Harakiri come nella più antica tradizione nipponica. Il
protagonista? Il presidente di una rinomata casa di prosciutti
coinvolto nello scandalo della mucca pazza giapponese. Si chiamava
Sadao Takizawa. La sua azienda era sull’orlo del fallimento, causa
crollo dei consumi di carne. Non ha retto all’onta. Si è
gettato da un ponte nei pressi di Tochigi.
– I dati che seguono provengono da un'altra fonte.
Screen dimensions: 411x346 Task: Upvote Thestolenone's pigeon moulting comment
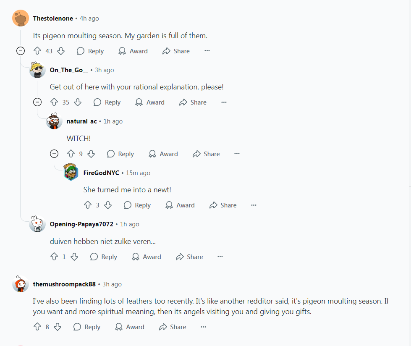37,51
Lo scandalo ormai investe tutta la società giapponese, dopo
l’individuazione delle prime quattro mucche allevate in Giappone
colpite dal prione della ‘mucca pazza’. La tv commerciale Asahi
ieri ha trasmesso un servizio pieno di accuse al ministero
dell’agricoltura per “essere il colpevole, di fatto, della
diffusione della Bse” nel primo paese al mondo fuori dell’Europa,
con “menzogne alla popolazione e alla comunità
internazionale”, continuate anche dopo la scoperta del primo caso
di mucca malata il 10 settembre scorso. “Sono state compiute grandi
mistificazioni – ha confessato ieri alla Tv Asahi un ex funzionario
del ministero dell’agricoltura -, l’uso delle farine in Giappone
era generalizzato e queste erano presenti, sia pure in piccole
quantità in tutti i mangimi”.
L’amministrazione giapponese, incalza la TV, sapeva da anni del
pericolo e, secondo le accuse, non avrebbe fatto a per impedire la
diffusione di della Bse.
Cioè, le autorità di Tokyo qualcosa hanno fatto.
Hanno scaricato la cosa sull’Italia.
Proprio così. Il giornale “Mainichi” il 14 febbraio scorso
titolava in prima pagina “Forse trovata la sorgente di
contaminazione della BSE in Giappone: farine animali acquistate nel
giugno 1998 dall’Italia”.
Eppure le farine di importazione sono state bandite dal 1997,
comprese quelle italiane. Da quella data in poi, in Giappone si
è continuato ad usarle. Da dove provenivano? Dal Giappone,
evidentemente. Moltissimi allevatori le hanno usate e continuano a
farlo. Cosa che si sta rivelando uno sconsiderato harakiri
commerciale.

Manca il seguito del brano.